Every line from the top of the records below through the one containing "Task: Click the 将 印度尼西亚卢比 转换为 美元 subtitle" must be copied exactly, and the pictures must not be.
=== Begin Enclosure ===
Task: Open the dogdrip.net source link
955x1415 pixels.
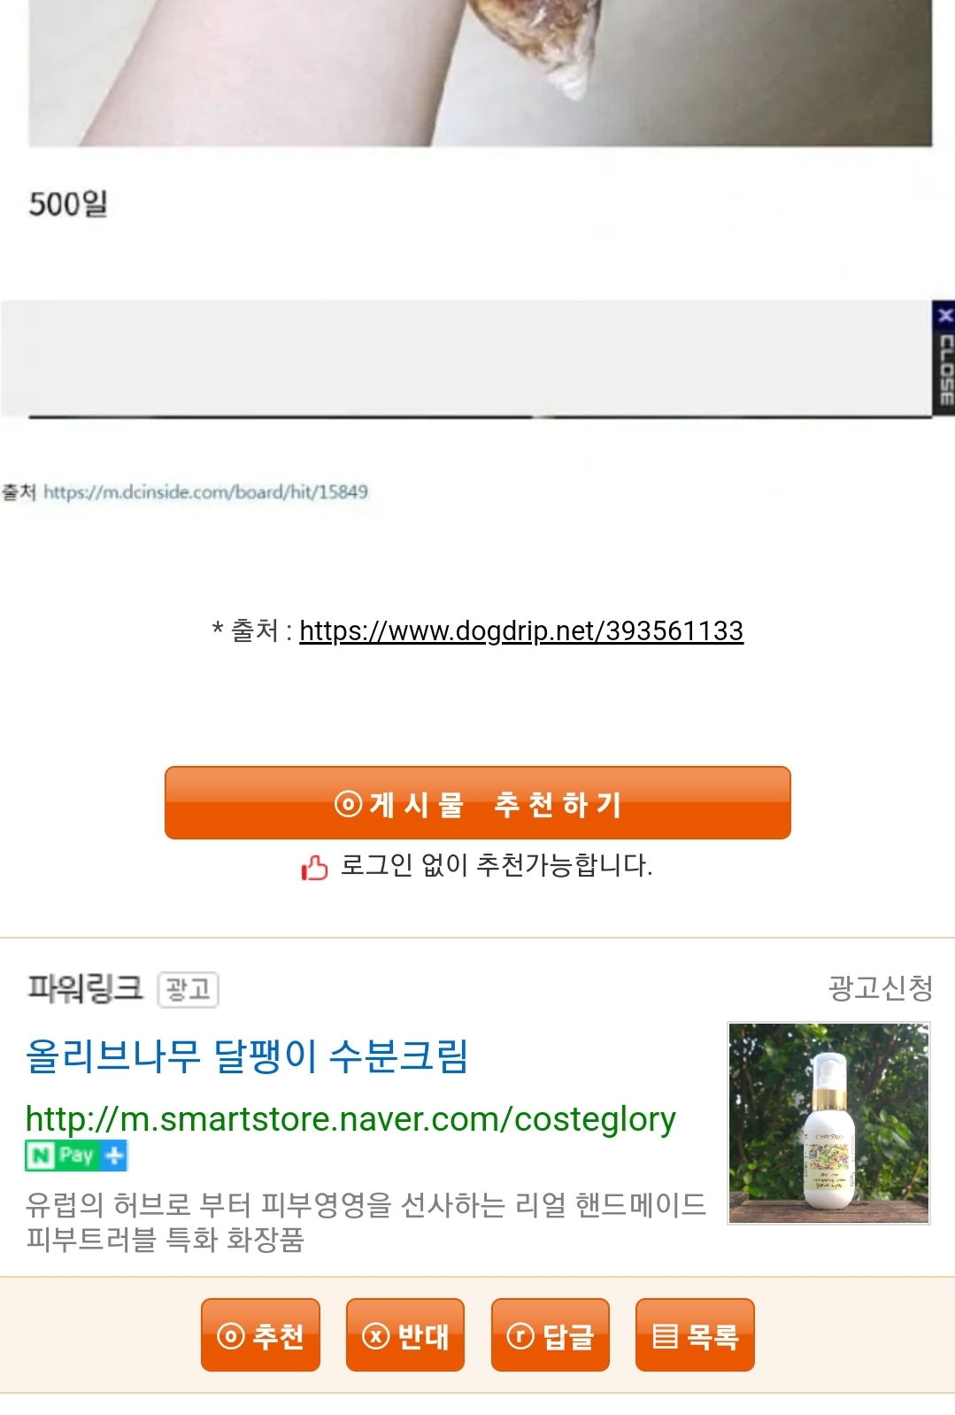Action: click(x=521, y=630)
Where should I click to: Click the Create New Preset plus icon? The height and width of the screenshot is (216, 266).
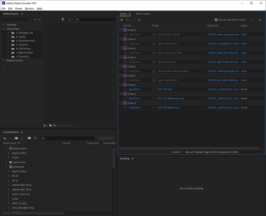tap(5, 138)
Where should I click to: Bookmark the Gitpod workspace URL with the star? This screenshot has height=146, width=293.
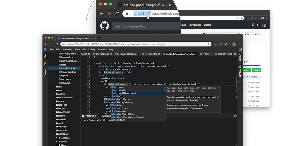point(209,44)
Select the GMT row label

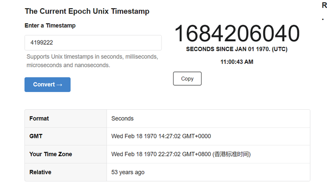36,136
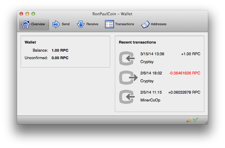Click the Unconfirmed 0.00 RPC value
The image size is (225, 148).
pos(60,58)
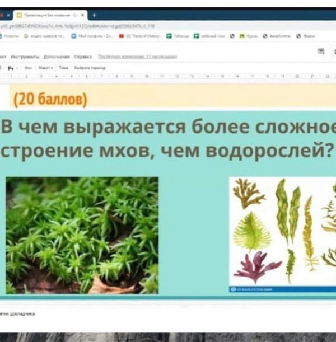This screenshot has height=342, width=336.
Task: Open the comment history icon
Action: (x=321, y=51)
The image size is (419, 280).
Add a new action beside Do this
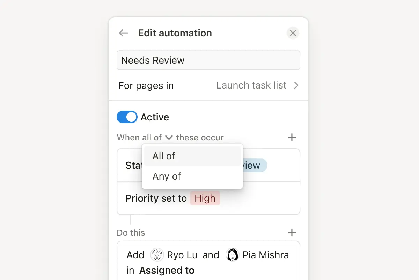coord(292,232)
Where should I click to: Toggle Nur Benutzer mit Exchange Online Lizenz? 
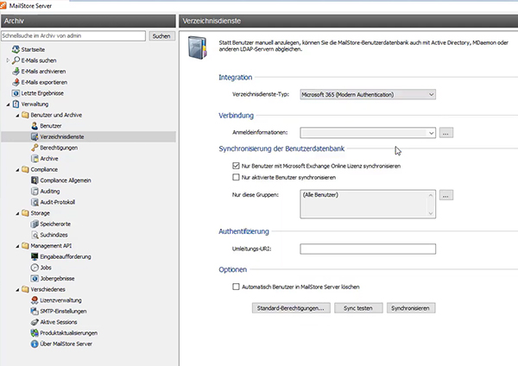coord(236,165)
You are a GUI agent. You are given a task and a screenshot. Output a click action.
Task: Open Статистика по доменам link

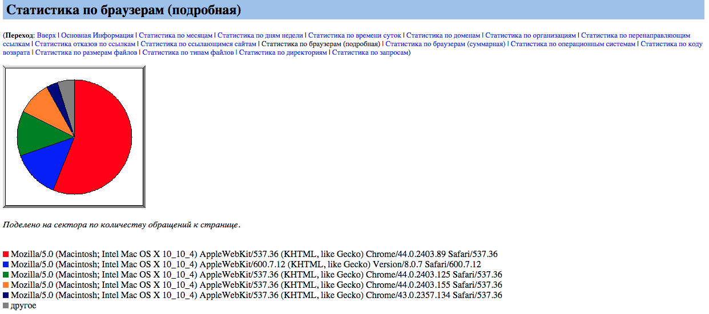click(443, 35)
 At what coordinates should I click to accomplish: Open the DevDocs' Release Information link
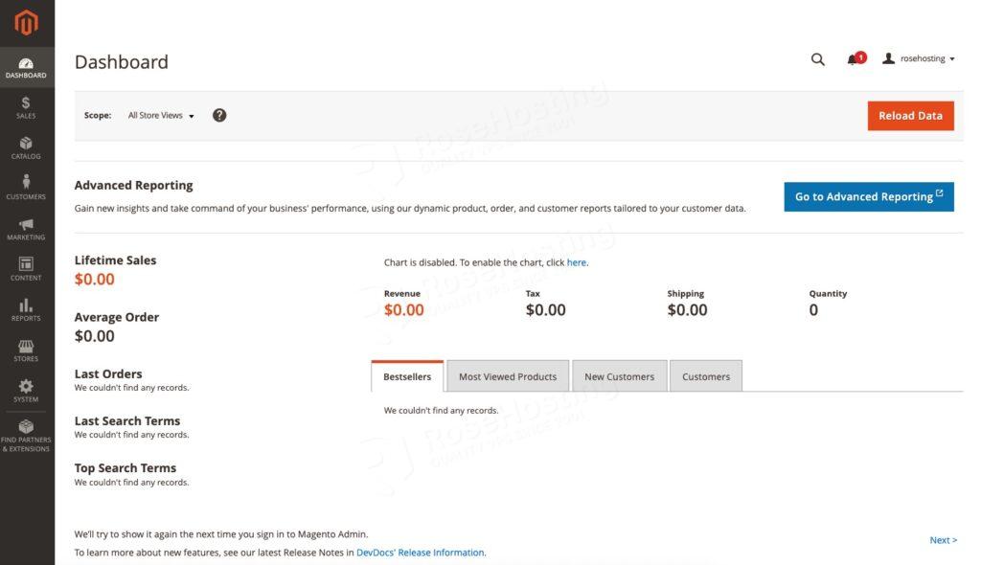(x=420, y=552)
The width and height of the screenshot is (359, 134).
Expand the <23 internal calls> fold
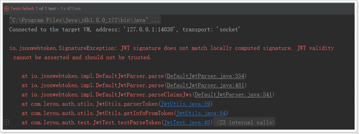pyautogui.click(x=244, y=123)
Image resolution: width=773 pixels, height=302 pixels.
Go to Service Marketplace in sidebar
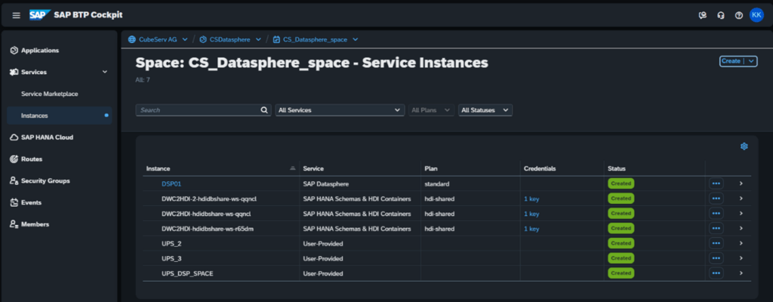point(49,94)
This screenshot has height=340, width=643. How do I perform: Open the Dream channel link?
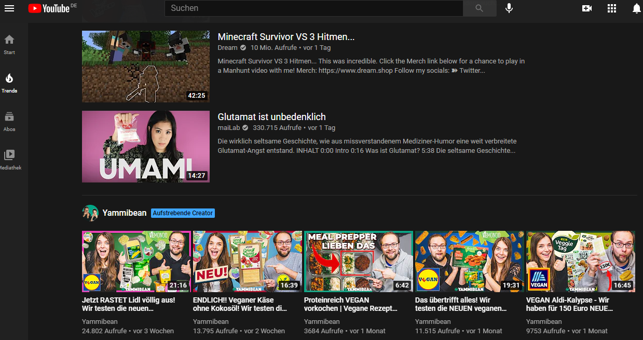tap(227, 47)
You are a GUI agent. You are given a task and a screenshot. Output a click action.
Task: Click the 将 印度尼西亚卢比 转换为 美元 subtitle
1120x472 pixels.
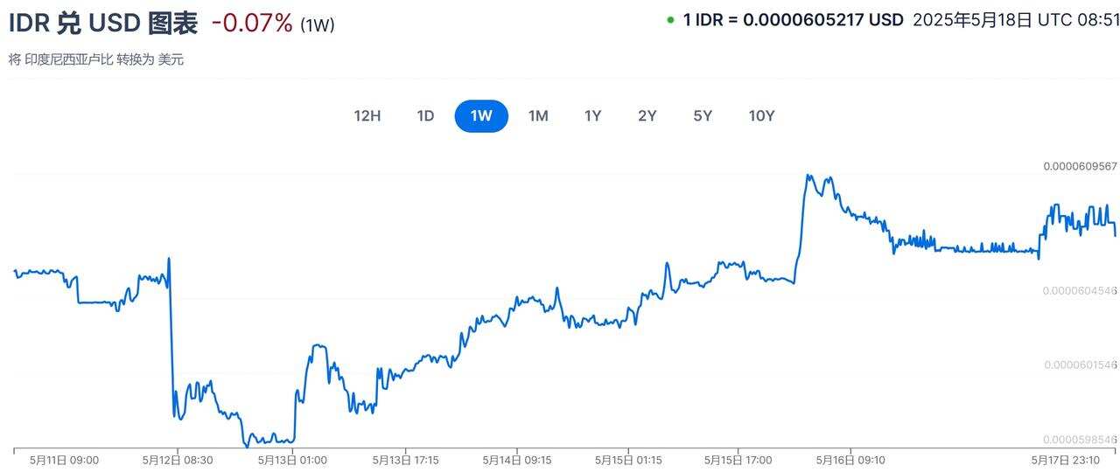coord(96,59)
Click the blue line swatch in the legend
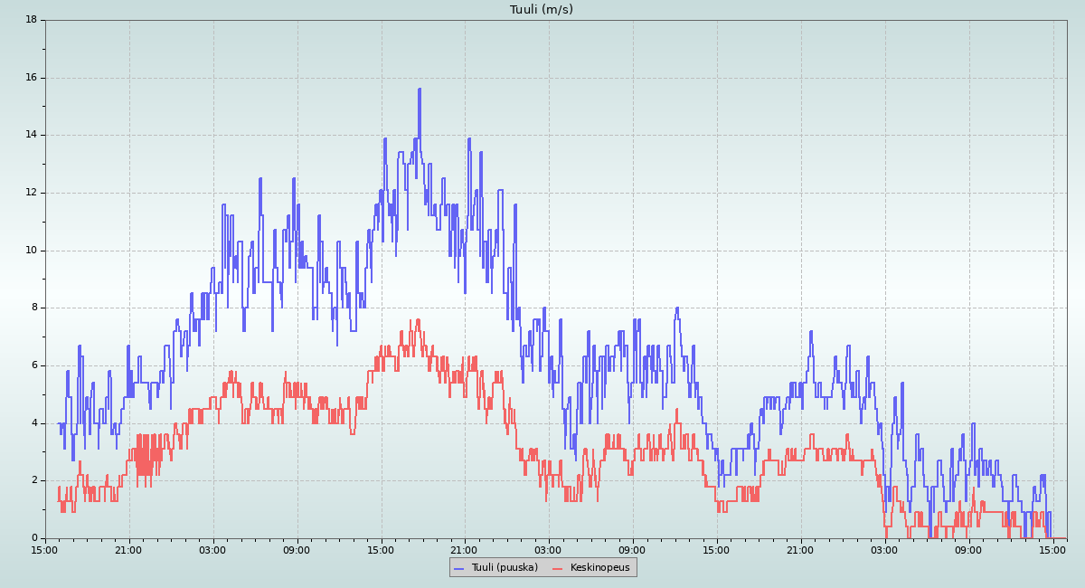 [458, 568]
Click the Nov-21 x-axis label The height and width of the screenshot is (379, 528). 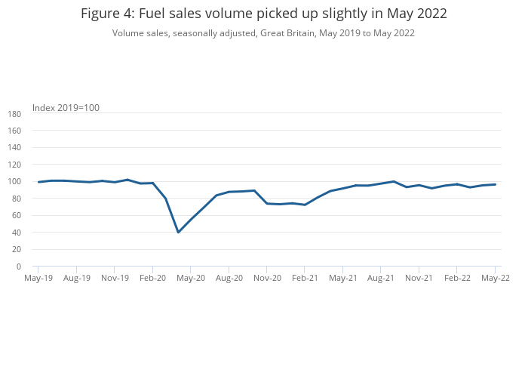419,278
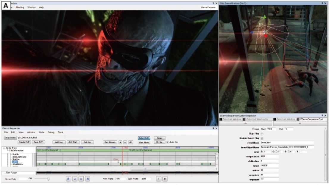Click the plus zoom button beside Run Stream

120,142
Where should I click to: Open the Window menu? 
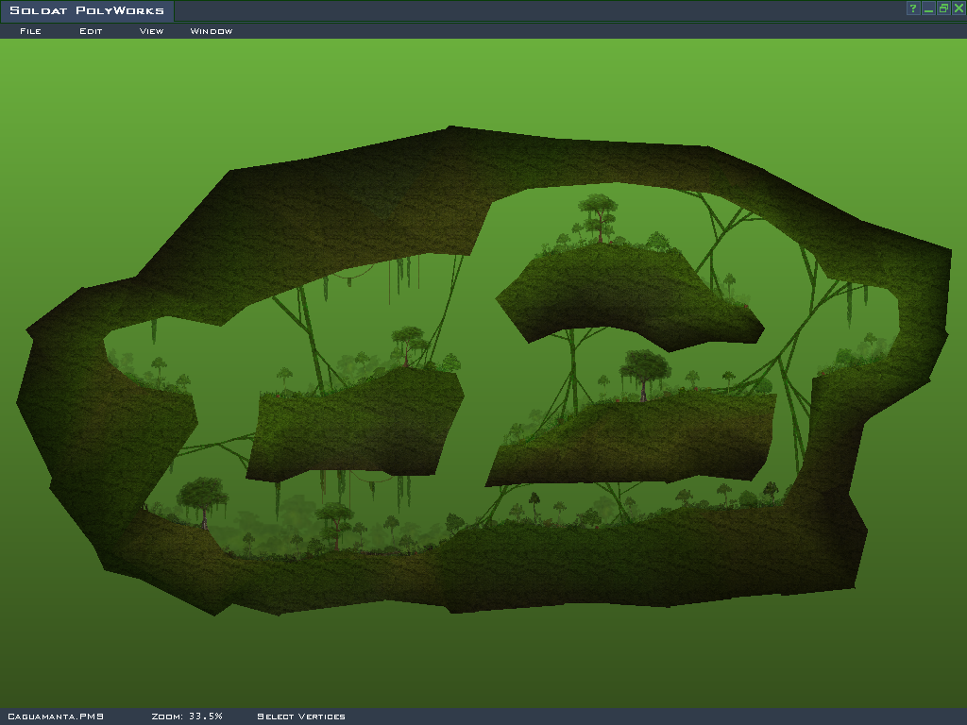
=== End Enclosure ===
* _SOLUTION BELOW_:
Task: Open the dogdrip.net source link
955x1415 pixels.
Action: click(x=521, y=630)
Where should I click to: Click the Create New Preset plus icon? The height and width of the screenshot is (216, 266).
tap(5, 138)
Where should I click to: Bookmark the Gitpod workspace URL with the star? This screenshot has height=146, width=293.
point(209,44)
Select the GMT row label

36,136
Click the Unconfirmed 0.00 RPC value
The image size is (225, 148).
pos(60,58)
This screenshot has height=342, width=336.
Task: Open the comment history icon
Action: (x=321, y=51)
The image size is (419, 280).
Add a new action beside Do this
coord(292,232)
Where should I click to: Toggle Nur Benutzer mit Exchange Online Lizenz? 
coord(236,165)
You are a GUI agent. You are given a task and a screenshot. Output a click action.
Task: Open Статистика по доменам link

click(443, 35)
 At what coordinates should I click to accomplish: Open the DevDocs' Release Information link
(x=420, y=552)
The width and height of the screenshot is (359, 134).
Expand the <23 internal calls> fold
pyautogui.click(x=244, y=123)
Image resolution: width=773 pixels, height=302 pixels.
Go to Service Marketplace in sidebar
point(49,94)
This screenshot has height=340, width=643. How do I perform: Open the Dream channel link?
tap(227, 47)
You are a GUI agent. You are given a task and a screenshot. Output a click action.
Task: Click the 将 印度尼西亚卢比 转换为 美元 subtitle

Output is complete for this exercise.